By Fatos Bytyci and Daria Sito-Sucic
LJUBLJANA, March 22 (Reuters) - Polls opened on Sunday in Slovenia's election pitting incumbent liberal Prime Minister Robert Golob against right-wing populist Janez Jansa, with neither looking set to win a parliamentary majority in the vote that could be decided by smaller coalition partners.
Nearly 1.7 million Slovenians will be able to cast votes at polling stations that opened at 7 a.m. (0600 GMT) across the Alpine country and will close at 7 p.m.. The election commission is expected to announce the preliminary results after 8.30 p.m..
The latest opinion polls indicated pro-Donald Trump Jansa's Slovenian Democratic Party (SDS) and Golob's Freedom Movement (GS) were set for a close race after an eleventh-hour campaign drama involving allegations of foreign meddling and graft.
Jansa said the vote is one of the most important in Slovenia's 35 years of independence, and will decide the future direction of the country.
"I hope that Slovenia will get rid of the organised criminal organisation," he told reporters after casting his vote in the village of Arnace, 85 km northwest of the capital Ljubljana.
Analysts say Jansa, who is seeking a fourth term as premier of the European Union and NATO member state of 2 million people, has a devoted voter base and the lower the turnout, the higher the chances of him winning the election.
At stake is Slovenia's domestic and foreign agenda, where the outgoing government had focused on social and health reforms but delivered mixed results.

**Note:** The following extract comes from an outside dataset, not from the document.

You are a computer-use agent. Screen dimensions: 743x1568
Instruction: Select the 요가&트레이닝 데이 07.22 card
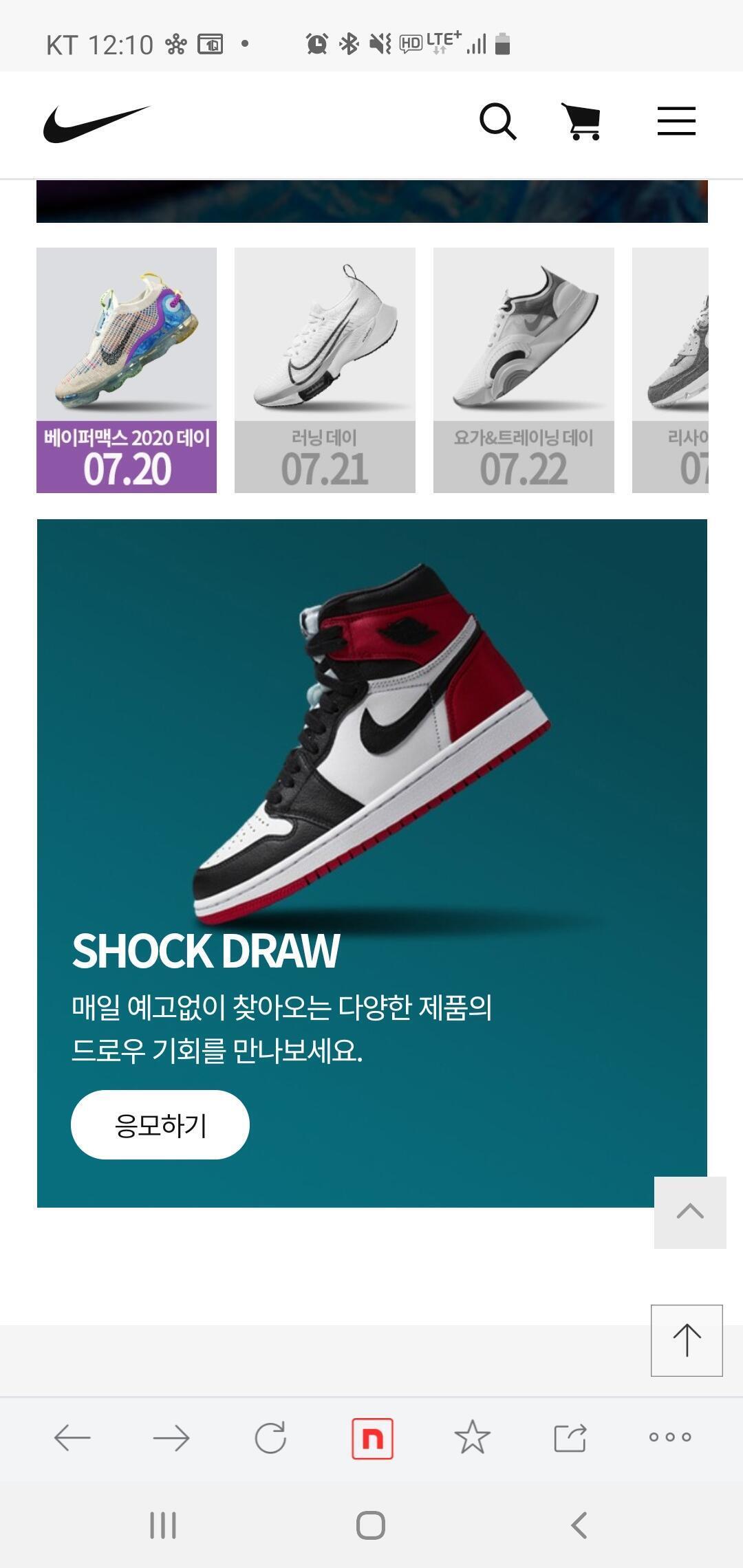(x=524, y=370)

Jansa has promised to introduce tax breaks for businesses and cut funding for civil society, welfare and media.
Pro-Israeli Jansa, who is an ally of Hungary's veteran nationalist leader Viktor Orban, would also likely change Golob's foreign policy under which Slovenia was one of the few European countries that recognised an independent Palestinian state and last year imposed an arms embargo on Israel.
DIRTY CAMPAIGN, GRAFT ALLEGATIONS, FOREIGN MEDDLING FEARS
The election campaign, which observers described as dirty from the start, heated up this month when covert videos were published on an anonymous website purportedly exposing government corruption.
A report this week alleged that Jansa met with officials from Israeli private spy firm Black Cube, which LinkedIn alleged in 2023 was behind a hidden camera campaign that targeted activists and journalists in the lead-up to Hungary's 2022 vote.
Ifigenija Simonovic, a 73-year-old writer, said that she did not like the language and rudeness seen in the election campaign.
"No politeness, some lies that came out on one side or the other so I didn't feel they were telling us, the voters, the story that we could follow," Simonovic said after casting her vote in Ljubljana.
"So to decide today it really wasn't easy."